***** TEXT *****
PipelineStats fields
Field	Type	Description
`frames_dropped`	`uint64`	Number of frames discarded before processing due to overload or synchronization issues.
`action_goals_received`	`uint64`	Total number of goals received by the action server.
`action_goals_accepted`	`uint64`	Number of goals accepted for execution.
`action_goals_rejected`	`uint64`	Number of goals rejected by the server.
`action_goals_canceled`	`uint64`	Number of goals canceled after acceptance.
`action_goals_succeeded`	`uint64`	Number of goals successfully completed.
`action_goals_failed`	`uint64`	Number of goals that finished with failure.
`match_requests`	`uint64`	Total number of match operations requested.
`match_success`	`uint64`	Number of successful match operations.
`match_fail`	`uint64`	Number of match operations that failed.
`fps_input`	`float32`	Frame rate of incoming images.
`fps_processed`	`float32`	Frame rate actually processed by the node.
`avg_inference_ms`	`float32`	Average inference time per frame in milliseconds.
`camera_available`	`bool`	Indicates whether the camera stream is currently available.
`node_name`	`string`	Name of the node publishing these metrics.

Warning

If infer_ms > 200 ms, a WARN status is published.

Detection action

This action allows a client to request a visual search operation using a keyword. The node performs detection and returns the results along with an annotated image.
*****
**TASK LIST**
A - Which fields in the PipelineStats documentation have the type `float32`?
B - Extend the PipelineStats documentation past its final sentence about the Detection action, keeping its technical style.
***** ENTRIES SHOWN *****
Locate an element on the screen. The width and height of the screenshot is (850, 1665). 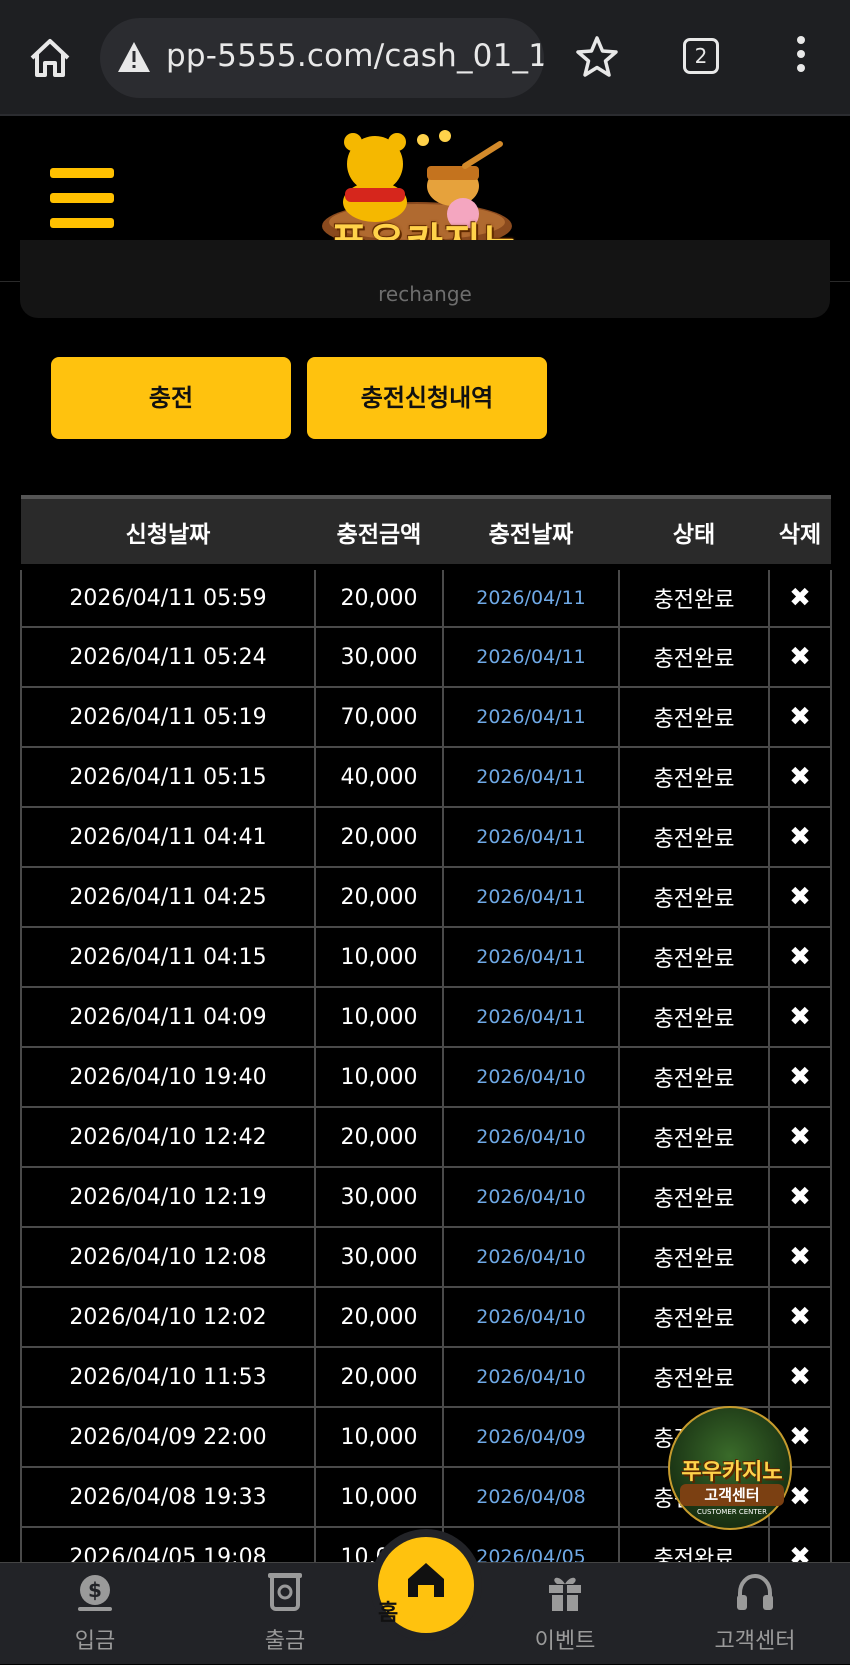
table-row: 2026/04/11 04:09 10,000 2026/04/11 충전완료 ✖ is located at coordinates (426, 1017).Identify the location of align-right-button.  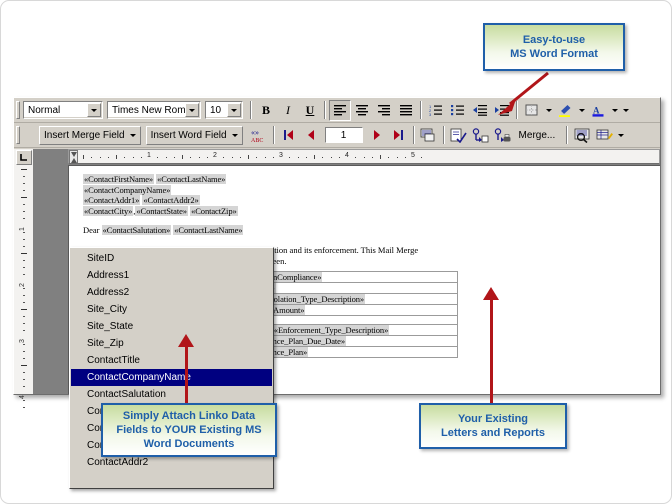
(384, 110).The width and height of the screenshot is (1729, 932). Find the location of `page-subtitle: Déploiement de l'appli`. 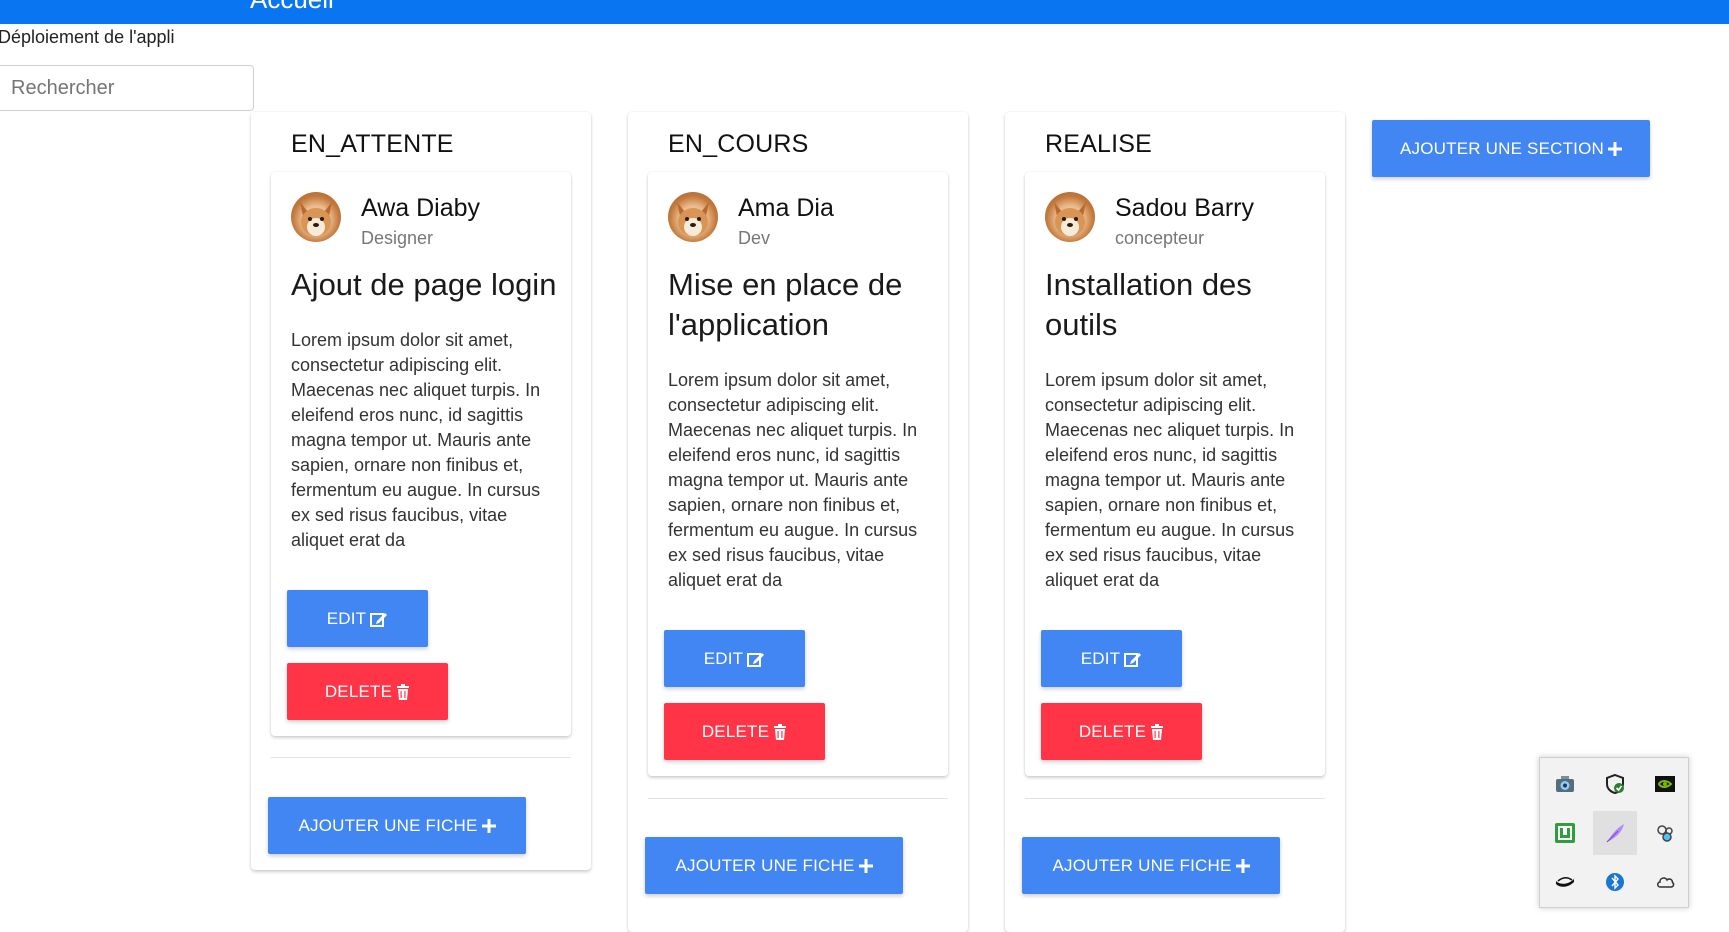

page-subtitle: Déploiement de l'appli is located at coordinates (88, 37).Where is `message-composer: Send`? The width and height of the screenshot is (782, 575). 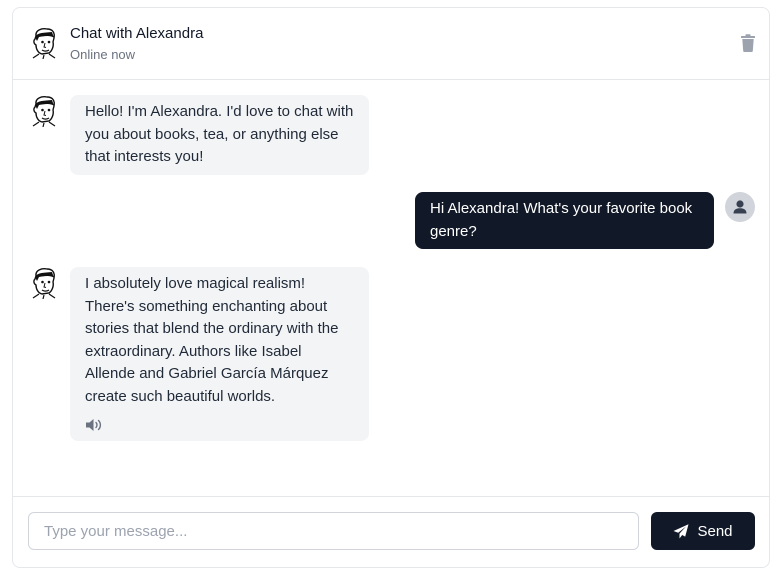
*****
**OUTPUTS BY TASK**
A -
- `fps_input`
- `fps_processed`
- `avg_inference_ms`

B -
Goal

Goal fields
Field	Type	Description
`kw`	`string`	Keyword describing the object or class to search for in the scene.

Result

Result fields
Field	Type	Description
`action_success`	`bool`	Indicates whether the action execution completed successfully.
`match_success`	`bool`	Indicates whether a matching detection was found for the requested keyword.
`det`	`vision_msgs/Detection2DArray`	Array containing the detections generated by the model.
`img`	`sensor_msgs/Image`	Image with the detections annotated for visualization or debugging.

Feedback

Feedback fields
Field	Type	Description
`feedback`	`string`	Informational message describing the current status of the action execution.

To call the action execute:

ros2 action send_goal /detection/match custom_interfaces/action/MatchAction "{kw: '<'your keyword'>}"

Tip

If you want to also see the feedback from the action, add --feedback at the end.

ros2 action send_goal /detection/match custom_interfaces/action/MatchAction "{kw: '<your keyword>'}" --feedback

# Defining the Models (TOML)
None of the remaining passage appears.